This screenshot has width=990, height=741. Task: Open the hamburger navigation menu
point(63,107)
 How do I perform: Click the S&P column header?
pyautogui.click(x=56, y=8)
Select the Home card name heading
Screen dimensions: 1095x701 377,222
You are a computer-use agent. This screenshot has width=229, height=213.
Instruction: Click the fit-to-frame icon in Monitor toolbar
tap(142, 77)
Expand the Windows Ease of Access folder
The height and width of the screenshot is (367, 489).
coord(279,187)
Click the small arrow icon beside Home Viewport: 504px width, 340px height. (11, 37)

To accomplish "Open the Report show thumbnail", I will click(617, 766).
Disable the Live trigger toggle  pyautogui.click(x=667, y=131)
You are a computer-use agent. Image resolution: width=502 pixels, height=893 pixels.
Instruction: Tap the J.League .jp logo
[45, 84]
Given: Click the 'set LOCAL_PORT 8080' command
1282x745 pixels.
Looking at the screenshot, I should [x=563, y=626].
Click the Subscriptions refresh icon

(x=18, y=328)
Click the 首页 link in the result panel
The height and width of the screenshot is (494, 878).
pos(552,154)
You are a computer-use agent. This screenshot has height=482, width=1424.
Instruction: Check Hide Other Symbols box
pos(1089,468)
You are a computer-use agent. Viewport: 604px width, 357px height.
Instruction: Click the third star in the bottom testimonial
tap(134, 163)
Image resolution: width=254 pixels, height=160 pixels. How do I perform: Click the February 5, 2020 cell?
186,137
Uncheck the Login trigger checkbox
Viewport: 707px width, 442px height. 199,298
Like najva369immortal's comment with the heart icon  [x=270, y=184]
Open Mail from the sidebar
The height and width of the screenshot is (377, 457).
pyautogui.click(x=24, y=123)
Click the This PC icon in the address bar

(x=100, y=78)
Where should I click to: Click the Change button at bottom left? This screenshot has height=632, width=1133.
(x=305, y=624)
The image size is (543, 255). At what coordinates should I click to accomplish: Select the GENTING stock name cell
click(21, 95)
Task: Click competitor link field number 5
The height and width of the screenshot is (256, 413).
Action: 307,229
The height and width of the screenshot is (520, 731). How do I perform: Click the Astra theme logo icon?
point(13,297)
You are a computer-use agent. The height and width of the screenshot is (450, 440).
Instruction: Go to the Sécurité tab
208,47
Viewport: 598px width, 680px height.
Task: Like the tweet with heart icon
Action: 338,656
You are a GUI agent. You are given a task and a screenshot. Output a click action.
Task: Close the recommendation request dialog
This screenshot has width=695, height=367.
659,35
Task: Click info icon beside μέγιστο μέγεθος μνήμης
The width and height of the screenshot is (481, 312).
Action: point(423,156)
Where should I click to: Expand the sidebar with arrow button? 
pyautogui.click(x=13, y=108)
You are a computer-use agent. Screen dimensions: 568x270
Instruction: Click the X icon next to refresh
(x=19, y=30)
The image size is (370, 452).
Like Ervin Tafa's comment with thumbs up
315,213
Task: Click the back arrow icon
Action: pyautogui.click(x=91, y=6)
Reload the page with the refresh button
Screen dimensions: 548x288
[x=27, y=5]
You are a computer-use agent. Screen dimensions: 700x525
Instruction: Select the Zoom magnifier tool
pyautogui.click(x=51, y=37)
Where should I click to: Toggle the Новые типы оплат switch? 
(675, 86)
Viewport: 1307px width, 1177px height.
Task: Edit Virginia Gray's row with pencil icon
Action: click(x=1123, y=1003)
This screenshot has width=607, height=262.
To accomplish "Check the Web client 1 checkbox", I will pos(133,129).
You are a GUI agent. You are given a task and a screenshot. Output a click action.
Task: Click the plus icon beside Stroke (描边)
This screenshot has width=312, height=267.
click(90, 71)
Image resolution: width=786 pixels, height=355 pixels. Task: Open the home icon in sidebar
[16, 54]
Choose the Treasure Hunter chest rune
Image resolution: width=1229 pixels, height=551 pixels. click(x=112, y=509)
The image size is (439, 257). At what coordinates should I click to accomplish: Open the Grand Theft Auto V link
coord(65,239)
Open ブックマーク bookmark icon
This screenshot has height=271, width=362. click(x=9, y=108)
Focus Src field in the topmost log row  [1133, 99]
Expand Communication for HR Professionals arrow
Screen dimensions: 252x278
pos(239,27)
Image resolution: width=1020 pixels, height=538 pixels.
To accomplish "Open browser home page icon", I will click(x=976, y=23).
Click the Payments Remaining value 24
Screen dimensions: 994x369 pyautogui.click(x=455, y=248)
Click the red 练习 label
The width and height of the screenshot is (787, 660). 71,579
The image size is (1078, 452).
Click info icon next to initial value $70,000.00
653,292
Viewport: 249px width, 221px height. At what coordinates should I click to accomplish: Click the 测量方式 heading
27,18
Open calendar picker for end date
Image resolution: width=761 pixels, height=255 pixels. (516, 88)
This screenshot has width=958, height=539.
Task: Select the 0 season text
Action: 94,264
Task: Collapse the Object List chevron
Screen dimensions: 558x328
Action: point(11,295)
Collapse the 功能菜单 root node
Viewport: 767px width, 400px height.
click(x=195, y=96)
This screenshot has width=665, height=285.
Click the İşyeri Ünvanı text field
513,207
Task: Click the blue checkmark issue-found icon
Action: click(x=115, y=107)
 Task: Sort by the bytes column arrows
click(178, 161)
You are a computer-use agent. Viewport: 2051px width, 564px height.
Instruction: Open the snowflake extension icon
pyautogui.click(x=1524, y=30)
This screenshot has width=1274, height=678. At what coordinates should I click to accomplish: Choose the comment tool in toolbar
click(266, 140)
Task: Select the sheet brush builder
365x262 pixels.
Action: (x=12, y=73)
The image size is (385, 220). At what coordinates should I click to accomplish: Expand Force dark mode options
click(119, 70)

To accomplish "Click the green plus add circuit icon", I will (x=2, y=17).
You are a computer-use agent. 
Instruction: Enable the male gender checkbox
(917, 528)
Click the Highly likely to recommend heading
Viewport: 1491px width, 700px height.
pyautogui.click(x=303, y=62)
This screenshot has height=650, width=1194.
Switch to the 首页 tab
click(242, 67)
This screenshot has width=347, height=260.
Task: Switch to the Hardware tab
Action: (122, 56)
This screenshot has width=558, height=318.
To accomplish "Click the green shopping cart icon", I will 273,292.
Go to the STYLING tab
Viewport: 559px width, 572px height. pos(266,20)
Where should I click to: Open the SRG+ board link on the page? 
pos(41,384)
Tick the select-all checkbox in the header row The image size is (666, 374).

Exercise
The job is to copy each line from the material above that holds the word "Collapse".

Output below
Task: Collapse the Object List chevron
Collapse the 功能菜单 root node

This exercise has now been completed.